» **Exercise details**
Tell how many lines in these records contain the string "checkbox", with only the number as the reply.

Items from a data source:
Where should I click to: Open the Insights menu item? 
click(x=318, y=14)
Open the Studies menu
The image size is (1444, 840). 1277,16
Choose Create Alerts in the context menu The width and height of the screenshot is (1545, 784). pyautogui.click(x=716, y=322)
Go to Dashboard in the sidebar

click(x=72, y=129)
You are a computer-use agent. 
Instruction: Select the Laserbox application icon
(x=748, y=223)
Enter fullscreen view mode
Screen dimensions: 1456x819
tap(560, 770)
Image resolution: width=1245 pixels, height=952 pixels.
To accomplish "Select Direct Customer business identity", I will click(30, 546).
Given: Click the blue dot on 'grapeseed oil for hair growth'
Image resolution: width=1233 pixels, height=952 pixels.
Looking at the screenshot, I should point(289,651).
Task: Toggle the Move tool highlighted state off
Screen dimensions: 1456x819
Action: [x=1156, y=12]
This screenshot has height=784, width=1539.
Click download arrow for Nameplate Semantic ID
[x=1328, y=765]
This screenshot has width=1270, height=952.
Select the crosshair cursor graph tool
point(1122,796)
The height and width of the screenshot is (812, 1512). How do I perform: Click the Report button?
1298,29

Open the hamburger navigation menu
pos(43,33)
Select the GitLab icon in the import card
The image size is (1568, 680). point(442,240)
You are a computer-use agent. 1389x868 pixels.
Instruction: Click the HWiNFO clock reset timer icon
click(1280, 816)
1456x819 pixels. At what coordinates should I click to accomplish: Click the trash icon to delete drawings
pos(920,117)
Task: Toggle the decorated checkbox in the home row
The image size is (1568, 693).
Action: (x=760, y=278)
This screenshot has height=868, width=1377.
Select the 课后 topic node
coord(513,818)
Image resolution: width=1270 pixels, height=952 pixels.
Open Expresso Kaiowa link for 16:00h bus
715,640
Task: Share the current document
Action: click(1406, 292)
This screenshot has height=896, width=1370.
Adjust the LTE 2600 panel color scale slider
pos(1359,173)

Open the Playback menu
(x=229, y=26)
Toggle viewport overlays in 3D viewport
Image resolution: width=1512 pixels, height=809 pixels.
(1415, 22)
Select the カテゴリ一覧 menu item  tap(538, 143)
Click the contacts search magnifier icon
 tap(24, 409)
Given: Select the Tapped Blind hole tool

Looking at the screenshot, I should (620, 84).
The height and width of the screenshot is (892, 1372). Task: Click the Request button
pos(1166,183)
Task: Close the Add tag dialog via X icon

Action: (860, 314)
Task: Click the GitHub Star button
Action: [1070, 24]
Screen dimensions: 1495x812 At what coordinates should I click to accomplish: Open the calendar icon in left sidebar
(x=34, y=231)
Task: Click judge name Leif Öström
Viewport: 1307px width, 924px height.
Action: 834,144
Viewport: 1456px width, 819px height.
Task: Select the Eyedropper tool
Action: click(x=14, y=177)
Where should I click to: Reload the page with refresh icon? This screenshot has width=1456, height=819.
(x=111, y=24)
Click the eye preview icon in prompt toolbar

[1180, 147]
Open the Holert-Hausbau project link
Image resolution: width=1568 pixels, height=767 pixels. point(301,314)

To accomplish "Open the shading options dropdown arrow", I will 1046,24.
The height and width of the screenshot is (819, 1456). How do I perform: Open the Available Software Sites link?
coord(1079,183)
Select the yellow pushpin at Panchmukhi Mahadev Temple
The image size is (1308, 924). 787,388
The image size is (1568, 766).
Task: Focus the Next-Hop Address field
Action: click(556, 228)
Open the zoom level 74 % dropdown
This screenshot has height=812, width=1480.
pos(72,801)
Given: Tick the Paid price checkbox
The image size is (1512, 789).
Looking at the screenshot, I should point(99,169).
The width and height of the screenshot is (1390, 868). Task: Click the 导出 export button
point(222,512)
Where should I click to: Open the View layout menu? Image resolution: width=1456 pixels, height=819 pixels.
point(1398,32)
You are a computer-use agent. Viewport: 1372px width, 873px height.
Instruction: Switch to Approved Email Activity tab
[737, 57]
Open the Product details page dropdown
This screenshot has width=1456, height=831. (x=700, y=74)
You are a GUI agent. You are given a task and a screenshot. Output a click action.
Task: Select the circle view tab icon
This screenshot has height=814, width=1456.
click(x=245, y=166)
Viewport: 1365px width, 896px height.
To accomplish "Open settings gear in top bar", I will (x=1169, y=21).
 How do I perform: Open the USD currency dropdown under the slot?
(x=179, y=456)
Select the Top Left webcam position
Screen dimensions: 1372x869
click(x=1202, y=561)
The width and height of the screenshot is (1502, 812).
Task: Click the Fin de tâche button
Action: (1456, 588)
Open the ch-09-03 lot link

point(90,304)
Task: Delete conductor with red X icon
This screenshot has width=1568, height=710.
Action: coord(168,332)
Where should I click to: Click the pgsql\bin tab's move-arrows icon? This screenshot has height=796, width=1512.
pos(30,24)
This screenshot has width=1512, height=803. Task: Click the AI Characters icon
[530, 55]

» **Result of the task**
2